## RECORDS TO PROCESS

-*-*-

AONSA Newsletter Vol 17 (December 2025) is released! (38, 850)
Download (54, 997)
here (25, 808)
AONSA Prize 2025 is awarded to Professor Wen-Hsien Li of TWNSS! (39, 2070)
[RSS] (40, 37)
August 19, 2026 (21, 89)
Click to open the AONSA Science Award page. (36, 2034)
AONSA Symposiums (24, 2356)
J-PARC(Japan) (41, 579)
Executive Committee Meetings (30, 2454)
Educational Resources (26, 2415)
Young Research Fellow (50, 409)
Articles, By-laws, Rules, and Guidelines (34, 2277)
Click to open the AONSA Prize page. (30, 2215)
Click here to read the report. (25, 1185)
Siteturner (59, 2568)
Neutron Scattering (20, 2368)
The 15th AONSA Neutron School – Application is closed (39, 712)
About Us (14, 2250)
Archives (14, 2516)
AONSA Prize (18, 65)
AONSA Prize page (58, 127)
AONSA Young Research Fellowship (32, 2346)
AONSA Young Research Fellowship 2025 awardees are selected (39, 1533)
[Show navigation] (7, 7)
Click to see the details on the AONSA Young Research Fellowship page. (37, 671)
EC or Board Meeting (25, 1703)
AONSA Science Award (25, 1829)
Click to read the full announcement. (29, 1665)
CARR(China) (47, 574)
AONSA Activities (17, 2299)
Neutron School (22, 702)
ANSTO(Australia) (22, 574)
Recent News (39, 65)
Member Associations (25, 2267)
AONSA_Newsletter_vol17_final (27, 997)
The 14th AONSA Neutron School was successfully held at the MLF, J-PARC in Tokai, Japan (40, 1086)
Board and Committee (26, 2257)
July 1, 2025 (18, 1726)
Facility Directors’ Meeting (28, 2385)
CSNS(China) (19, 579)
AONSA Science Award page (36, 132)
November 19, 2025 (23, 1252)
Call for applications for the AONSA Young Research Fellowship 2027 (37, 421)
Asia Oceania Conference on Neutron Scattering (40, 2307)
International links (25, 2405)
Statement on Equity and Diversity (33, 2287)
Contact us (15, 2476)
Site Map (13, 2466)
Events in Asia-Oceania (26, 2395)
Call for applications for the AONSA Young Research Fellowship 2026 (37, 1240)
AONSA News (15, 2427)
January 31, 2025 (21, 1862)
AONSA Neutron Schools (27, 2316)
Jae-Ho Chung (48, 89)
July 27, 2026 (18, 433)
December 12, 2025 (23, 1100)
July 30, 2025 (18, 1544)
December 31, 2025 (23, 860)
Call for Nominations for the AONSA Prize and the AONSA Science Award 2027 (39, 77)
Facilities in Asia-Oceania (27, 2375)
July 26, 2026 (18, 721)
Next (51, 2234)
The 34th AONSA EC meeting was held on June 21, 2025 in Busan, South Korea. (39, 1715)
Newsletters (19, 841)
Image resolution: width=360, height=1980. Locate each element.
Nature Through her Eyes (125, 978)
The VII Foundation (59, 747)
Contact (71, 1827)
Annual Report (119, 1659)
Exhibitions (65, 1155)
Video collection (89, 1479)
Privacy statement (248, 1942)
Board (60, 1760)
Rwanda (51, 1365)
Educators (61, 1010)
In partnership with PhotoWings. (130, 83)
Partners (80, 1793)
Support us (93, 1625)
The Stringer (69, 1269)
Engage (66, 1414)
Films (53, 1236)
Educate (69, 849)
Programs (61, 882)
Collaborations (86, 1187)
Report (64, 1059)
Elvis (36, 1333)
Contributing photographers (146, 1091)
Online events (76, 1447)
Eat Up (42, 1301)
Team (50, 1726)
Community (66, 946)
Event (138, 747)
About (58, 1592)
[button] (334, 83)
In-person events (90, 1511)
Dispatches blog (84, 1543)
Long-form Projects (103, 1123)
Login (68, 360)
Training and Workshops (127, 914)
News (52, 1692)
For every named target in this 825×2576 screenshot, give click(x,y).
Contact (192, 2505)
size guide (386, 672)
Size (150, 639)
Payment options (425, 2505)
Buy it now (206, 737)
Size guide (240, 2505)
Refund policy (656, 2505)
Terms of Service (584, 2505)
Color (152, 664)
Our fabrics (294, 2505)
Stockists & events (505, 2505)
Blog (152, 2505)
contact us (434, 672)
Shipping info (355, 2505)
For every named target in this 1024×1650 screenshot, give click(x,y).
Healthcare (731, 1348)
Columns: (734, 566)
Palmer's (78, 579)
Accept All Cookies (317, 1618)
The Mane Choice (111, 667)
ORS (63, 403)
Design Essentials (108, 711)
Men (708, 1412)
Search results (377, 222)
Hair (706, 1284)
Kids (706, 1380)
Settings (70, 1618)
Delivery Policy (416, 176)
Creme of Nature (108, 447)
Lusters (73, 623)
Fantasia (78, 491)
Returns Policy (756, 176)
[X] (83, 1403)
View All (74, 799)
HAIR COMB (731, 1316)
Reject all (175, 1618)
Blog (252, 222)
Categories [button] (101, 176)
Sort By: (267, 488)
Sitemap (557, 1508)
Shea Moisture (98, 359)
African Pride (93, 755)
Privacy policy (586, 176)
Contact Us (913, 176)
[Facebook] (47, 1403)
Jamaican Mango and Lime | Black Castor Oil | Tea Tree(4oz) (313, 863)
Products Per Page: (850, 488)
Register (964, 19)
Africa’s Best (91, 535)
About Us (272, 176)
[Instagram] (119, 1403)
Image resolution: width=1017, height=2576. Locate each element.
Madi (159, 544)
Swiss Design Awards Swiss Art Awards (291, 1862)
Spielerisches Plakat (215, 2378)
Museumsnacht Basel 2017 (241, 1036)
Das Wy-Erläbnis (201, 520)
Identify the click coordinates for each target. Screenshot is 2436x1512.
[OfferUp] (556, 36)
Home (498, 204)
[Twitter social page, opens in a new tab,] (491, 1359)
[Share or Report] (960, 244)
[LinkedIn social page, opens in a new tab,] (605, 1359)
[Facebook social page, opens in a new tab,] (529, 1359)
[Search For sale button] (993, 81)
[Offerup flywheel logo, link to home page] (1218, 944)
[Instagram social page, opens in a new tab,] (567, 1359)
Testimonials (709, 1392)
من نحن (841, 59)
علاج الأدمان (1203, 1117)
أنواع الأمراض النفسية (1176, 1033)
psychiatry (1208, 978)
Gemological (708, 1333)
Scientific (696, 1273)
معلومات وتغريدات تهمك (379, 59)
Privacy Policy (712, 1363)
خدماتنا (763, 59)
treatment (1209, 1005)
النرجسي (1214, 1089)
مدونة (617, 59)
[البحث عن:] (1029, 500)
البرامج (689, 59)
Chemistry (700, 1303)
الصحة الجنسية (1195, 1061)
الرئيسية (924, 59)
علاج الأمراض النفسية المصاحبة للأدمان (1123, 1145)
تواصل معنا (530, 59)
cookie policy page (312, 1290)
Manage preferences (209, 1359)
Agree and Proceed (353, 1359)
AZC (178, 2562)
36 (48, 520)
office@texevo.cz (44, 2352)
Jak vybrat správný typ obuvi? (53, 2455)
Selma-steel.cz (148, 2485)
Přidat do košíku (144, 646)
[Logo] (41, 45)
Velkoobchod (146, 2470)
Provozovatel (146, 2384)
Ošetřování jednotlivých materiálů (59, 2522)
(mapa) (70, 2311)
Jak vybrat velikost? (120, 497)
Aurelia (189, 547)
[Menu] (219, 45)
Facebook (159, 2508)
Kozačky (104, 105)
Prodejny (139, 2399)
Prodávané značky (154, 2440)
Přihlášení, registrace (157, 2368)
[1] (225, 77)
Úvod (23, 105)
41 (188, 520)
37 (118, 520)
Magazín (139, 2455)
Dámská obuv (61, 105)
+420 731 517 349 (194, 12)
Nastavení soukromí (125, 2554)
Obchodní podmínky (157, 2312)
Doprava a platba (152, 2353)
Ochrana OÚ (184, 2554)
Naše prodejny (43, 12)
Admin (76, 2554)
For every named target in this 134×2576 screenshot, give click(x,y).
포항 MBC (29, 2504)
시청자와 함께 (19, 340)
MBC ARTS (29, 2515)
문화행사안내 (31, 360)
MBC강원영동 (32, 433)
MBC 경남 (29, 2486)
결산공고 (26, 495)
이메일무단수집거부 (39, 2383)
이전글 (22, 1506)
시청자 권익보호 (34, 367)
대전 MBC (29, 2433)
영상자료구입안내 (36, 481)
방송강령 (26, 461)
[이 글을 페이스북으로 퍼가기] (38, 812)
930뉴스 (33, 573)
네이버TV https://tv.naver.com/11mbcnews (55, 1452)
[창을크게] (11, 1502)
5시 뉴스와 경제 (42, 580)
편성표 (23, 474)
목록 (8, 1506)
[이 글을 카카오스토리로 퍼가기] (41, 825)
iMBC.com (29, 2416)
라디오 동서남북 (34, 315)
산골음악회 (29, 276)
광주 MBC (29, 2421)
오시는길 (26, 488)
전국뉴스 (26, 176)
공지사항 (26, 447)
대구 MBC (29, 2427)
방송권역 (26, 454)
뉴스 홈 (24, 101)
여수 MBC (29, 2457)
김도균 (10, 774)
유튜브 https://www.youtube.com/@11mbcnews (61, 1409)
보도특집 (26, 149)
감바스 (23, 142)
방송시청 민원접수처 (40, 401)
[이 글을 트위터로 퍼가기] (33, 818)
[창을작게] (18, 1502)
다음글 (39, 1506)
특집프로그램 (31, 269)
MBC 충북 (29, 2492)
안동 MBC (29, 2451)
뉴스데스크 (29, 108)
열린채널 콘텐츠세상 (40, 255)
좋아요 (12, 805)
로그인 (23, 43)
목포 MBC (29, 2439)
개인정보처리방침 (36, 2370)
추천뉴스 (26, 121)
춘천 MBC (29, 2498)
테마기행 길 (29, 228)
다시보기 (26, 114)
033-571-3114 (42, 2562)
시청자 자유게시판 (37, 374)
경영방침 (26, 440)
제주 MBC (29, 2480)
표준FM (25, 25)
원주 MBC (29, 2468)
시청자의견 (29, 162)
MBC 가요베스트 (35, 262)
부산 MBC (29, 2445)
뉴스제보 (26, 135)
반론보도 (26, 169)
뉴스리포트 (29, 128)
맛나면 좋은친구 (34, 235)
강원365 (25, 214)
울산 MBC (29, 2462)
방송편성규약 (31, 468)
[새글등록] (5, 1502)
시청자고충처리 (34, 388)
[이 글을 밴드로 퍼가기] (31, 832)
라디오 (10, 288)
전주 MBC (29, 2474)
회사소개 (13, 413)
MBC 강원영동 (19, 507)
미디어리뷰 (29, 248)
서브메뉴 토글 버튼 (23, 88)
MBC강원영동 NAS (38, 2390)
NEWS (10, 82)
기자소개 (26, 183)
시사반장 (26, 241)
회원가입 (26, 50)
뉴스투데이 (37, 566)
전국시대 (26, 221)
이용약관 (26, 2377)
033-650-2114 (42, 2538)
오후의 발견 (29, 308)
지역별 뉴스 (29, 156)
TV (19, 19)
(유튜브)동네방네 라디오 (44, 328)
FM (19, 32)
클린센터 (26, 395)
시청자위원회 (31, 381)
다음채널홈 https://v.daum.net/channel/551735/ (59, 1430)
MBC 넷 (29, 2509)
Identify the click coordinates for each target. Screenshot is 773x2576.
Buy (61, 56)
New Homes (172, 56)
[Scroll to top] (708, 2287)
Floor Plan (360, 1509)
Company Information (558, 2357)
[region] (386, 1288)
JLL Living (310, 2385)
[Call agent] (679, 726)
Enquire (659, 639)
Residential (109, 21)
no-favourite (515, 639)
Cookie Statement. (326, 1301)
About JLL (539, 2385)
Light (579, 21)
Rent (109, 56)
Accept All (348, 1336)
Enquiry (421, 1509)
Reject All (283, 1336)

-*-*-

## TASK DETAILS
Give back the records above exactly, limited to the lines between the one holding "AONSA News (15, 2427)" and the one holding "Next (51, 2234)", inclusive.

## TASK OUTPUT
AONSA News (15, 2427)
January 31, 2025 (21, 1862)
AONSA Neutron Schools (27, 2316)
Jae-Ho Chung (48, 89)
July 27, 2026 (18, 433)
December 12, 2025 (23, 1100)
July 30, 2025 (18, 1544)
December 31, 2025 (23, 860)
Call for Nominations for the AONSA Prize and the AONSA Science Award 2027 (39, 77)
Facilities in Asia-Oceania (27, 2375)
July 26, 2026 (18, 721)
Next (51, 2234)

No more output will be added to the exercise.